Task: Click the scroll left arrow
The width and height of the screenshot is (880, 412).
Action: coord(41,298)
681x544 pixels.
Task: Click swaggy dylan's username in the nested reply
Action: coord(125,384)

========================

DIRECTIONS FOR THIS TASK: Render each line of the listing above as a JSON array of strings, one string per line, and omit any blank lines.

RESPONSE TO THE TASK:
[
  "Task: Click the scroll left arrow",
  "The width and height of the screenshot is (880, 412).",
  "Action: coord(41,298)",
  "681x544 pixels.",
  "Task: Click swaggy dylan's username in the nested reply",
  "Action: coord(125,384)"
]